### WORK TASK 1:
In the passage about toads, rewrite the paragraph that begins "Toads get a bad" as a short bulleted list that keeps its main facts.
### WORK TASK 2:
Repeat the passage about toads word for word between "The Frog Prince, a" and "you for lunch.", inclusive.
### WORK TASK 3:
Carry on the passage about toads with the next part, picking up right after its final sentence.

━━━━━ DOCUMENT EXCERPT ━━━━━

The Frog Prince, a tale by the Brothers Grimm, tells of a princess who kissed a frog, turning the amphibian into a prince (lucky gal). What if one kissed a toad instead? I wonder how that version would have played out.
Toads with their warty skin aren’t high on many folks’ list of animals they’d get close to, let alone lip-to-lip.
Toads get a bad wrap about warts. No (and no again) you don’t get warts from handling a toad. But those warts do serve an important purpose. They contain toxins that are effective in deterring predators. And toads have lots of them — owls, ravens, snakes, even bears, coyotes, weasels and foxes.
Sometimes a good offence is the best defence. Frighten this toad and it may inflate itself with air and stand up on all four legs. Making yourself look bigger might just deter the guy who’s trying to have you for lunch.

━━━━━ MATERIAL SUPPLIED ━━━━━

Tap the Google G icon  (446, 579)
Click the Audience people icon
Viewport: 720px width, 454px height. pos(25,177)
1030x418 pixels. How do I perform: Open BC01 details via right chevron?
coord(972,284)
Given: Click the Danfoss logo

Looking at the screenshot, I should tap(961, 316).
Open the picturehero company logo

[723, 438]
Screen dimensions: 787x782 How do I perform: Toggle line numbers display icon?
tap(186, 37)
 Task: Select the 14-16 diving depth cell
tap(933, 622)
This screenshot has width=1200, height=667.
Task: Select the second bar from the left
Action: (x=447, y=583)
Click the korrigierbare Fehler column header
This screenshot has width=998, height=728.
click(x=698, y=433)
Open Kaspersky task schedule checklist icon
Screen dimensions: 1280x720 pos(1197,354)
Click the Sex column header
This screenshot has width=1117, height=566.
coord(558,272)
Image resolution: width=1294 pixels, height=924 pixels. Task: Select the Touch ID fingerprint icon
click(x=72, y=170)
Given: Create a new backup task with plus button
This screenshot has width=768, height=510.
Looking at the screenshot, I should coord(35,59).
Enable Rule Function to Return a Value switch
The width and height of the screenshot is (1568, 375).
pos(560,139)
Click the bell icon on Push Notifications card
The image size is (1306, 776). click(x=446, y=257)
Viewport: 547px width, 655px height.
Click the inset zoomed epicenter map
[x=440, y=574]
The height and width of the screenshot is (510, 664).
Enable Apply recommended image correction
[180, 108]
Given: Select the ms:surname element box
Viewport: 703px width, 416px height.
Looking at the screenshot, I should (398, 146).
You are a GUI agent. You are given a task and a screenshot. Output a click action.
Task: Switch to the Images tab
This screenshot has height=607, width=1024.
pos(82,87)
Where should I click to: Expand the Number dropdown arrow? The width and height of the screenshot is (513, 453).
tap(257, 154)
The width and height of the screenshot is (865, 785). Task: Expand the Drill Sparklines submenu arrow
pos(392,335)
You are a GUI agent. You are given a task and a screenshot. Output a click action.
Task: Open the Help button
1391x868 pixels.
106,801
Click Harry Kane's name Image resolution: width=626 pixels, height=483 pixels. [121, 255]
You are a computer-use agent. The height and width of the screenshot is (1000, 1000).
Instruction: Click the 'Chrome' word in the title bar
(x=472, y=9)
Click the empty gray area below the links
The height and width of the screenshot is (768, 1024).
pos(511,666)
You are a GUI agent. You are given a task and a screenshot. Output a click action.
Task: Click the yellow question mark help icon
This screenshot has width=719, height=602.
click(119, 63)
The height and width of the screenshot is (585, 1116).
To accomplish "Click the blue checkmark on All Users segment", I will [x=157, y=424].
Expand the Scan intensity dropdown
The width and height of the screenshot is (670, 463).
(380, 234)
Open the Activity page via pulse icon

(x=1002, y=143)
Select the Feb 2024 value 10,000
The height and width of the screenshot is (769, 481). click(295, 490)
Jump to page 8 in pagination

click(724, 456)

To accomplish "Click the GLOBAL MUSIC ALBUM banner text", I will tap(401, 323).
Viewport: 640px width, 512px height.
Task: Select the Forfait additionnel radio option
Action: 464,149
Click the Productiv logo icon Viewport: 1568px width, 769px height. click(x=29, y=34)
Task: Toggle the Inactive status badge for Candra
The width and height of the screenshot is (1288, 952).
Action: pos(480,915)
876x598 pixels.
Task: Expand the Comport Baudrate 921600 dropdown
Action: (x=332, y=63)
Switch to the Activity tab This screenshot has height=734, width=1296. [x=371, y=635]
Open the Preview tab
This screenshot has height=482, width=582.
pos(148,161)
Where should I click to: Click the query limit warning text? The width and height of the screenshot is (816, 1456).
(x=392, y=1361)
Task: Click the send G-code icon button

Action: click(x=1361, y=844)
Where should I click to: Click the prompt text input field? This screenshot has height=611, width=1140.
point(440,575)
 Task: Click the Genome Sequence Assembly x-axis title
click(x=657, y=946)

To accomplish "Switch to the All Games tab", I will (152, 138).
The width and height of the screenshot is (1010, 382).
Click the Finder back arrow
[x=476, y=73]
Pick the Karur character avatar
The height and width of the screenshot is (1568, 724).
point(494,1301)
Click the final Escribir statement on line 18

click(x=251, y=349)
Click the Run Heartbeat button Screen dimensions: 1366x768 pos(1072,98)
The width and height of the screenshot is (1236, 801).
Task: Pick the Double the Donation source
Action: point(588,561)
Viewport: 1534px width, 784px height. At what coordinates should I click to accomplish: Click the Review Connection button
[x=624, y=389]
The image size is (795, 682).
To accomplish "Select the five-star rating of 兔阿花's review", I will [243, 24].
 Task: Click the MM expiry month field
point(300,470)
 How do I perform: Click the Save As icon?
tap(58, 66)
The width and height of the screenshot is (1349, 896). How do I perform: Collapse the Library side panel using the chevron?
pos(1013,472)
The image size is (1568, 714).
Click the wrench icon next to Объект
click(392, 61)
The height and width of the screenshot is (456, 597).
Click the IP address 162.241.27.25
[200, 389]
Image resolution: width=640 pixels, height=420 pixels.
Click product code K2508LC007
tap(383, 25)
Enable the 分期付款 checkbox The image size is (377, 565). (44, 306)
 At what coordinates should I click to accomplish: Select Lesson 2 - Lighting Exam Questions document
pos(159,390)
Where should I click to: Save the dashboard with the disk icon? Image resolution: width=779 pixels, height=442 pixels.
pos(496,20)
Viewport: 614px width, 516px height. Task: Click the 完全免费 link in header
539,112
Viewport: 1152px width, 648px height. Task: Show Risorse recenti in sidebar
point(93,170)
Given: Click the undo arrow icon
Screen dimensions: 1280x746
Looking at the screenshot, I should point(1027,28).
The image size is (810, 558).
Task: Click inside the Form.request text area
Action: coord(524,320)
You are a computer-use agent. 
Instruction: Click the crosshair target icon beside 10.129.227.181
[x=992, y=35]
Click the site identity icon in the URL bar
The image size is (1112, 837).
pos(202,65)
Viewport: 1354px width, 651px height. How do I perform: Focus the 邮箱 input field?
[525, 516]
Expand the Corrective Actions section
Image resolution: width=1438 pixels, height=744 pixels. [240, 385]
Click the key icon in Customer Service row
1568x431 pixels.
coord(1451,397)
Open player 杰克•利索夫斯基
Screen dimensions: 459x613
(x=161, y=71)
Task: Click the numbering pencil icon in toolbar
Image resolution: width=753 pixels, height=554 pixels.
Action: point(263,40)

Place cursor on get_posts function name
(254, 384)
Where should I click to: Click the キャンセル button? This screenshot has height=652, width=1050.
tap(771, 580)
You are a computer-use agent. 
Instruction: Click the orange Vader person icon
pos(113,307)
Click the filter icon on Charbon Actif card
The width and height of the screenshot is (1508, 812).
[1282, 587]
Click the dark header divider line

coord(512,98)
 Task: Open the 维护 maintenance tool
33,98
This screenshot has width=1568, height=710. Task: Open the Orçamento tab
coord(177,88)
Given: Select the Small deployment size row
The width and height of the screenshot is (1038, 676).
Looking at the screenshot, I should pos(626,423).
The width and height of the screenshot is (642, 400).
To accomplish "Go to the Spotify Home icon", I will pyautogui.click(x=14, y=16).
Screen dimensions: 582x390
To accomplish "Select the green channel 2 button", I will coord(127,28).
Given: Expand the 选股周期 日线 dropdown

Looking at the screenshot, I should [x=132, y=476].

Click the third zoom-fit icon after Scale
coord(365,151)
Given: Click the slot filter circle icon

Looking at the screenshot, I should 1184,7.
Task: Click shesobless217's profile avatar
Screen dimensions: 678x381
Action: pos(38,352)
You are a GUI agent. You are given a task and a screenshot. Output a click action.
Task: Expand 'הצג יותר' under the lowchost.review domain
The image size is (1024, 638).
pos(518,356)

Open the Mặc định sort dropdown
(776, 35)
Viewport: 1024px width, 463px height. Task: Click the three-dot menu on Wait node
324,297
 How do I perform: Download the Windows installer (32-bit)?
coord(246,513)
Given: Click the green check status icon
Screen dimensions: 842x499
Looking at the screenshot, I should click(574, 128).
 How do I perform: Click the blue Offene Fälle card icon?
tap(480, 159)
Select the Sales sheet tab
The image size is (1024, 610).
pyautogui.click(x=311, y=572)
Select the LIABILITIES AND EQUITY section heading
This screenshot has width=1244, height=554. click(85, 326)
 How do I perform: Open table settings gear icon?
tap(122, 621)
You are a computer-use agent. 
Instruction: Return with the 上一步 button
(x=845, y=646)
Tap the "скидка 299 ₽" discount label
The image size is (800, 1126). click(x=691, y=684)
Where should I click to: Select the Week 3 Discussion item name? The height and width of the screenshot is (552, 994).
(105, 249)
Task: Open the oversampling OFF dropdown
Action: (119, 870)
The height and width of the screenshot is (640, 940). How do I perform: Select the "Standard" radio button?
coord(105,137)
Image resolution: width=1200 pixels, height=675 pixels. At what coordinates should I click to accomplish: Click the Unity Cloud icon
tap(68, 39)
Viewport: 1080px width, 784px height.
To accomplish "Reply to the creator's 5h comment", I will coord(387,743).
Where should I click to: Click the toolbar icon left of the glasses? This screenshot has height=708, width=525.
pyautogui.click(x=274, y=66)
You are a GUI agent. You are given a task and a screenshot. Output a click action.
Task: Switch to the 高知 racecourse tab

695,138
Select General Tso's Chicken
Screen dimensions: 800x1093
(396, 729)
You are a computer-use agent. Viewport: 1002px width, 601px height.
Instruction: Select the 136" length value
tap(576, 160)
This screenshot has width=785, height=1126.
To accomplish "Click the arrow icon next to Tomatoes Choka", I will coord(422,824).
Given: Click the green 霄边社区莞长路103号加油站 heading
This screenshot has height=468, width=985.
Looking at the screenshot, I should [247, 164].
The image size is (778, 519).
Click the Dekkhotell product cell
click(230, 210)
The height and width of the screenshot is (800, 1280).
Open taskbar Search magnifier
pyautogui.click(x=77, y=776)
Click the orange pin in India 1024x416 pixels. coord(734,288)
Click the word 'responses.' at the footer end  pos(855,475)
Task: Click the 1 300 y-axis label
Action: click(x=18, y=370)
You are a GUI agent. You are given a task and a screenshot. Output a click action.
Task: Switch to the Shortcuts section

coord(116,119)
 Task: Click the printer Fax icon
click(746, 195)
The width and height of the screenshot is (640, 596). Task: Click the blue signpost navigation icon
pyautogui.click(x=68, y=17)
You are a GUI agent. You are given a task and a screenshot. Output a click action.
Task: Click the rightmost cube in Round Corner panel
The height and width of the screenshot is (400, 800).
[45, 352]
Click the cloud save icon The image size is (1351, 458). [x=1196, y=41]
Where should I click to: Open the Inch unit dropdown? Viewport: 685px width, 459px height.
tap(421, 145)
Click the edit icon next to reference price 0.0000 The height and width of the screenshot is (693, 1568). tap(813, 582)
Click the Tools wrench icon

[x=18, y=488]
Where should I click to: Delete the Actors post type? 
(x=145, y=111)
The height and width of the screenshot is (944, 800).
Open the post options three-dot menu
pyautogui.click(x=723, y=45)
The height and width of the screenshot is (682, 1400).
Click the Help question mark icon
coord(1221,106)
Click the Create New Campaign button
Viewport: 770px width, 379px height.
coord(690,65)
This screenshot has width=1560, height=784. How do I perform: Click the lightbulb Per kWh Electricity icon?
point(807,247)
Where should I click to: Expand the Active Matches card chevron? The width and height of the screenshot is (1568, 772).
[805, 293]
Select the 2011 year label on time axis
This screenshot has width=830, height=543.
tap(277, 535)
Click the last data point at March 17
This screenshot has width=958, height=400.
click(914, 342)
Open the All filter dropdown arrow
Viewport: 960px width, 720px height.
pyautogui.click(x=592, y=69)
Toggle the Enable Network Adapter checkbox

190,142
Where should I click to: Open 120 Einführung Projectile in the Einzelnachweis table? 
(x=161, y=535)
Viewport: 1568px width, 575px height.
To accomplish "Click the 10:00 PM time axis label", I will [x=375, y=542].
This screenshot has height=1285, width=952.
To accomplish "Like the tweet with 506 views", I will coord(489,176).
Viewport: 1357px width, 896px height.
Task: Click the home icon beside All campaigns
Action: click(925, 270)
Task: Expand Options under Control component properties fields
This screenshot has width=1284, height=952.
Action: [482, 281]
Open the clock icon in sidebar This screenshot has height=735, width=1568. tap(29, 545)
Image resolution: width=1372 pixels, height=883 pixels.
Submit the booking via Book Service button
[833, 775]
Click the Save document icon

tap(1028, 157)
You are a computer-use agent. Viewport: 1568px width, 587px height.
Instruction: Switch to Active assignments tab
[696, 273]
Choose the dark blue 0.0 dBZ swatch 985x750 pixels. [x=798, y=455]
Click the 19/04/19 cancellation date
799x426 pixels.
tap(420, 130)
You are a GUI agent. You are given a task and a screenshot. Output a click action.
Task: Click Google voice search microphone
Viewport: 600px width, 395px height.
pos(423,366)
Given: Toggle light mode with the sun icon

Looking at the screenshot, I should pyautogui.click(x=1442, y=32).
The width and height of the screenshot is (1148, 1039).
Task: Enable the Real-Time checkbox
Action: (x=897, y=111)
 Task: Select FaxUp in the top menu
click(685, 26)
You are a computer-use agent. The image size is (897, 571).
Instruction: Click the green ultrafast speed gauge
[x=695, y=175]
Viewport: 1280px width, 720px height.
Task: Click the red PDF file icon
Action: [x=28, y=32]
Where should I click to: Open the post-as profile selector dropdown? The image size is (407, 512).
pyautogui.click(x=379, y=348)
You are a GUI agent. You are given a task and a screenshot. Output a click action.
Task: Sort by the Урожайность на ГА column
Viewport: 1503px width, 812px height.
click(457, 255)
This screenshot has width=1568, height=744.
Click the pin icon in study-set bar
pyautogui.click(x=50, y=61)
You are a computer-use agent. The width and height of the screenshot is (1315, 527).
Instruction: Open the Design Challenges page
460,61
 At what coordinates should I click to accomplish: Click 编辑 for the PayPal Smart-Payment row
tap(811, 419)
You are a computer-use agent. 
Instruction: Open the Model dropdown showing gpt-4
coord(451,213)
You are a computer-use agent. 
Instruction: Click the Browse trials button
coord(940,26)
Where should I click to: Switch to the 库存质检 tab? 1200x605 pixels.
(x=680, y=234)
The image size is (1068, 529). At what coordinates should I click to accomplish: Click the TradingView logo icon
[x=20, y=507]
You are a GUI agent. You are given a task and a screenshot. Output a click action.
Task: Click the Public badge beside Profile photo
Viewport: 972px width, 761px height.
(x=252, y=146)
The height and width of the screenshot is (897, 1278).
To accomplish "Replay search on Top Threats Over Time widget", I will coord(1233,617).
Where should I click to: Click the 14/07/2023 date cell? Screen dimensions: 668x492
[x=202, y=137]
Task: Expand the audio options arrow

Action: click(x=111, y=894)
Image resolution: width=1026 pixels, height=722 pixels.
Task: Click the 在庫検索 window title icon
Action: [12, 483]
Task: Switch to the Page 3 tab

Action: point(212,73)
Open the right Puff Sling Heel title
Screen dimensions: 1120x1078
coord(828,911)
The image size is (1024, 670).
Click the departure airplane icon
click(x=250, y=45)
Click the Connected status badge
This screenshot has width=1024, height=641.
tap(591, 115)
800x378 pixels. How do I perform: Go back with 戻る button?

━━━━━

### ANSWER SPACE 1:
- Handling a toad does not give you warts.
- A toad's warts contain toxins that help deter predators.
- Toads have many predators, including owls, ravens, snakes, bears, coyotes, weasels and foxes.

### ANSWER SPACE 2:
The Frog Prince, a tale by the Brothers Grimm, tells of a princess who kissed a frog, turning the amphibian into a prince (lucky gal). What if one kissed a toad instead? I wonder how that version would have played out.
Toads with their warty skin aren’t high on many folks’ list of animals they’d get close to, let alone lip-to-lip.
Toads get a bad wrap about warts. No (and no again) you don’t get warts from handling a toad. But those warts do serve an important purpose. They contain toxins that are effective in deterring predators. And toads have lots of them — owls, ravens, snakes, even bears, coyotes, weasels and foxes.
Sometimes a good offence is the best defence. Frighten this toad and it may inflate itself with air and stand up on all four legs. Making yourself look bigger might just deter the guy who’s trying to have you for lunch.

### ANSWER SPACE 3:
While an inflated toad might not deter you if you’re intent on picking it up be forewarned — it may empty its bladder and pee all over you. (Been there, done that as a kid. It prompted rapid release of the toad.)
I didn’t kiss this western toad (nor any others, at least not recently). He lived — and may still do — in the rock pile near our steps, with crevices to hide in and food near by. Sometimes on cloudy days he would sit in view on a little rock porch which is where I took his photo. A handsome lad, even if he’s not a prince.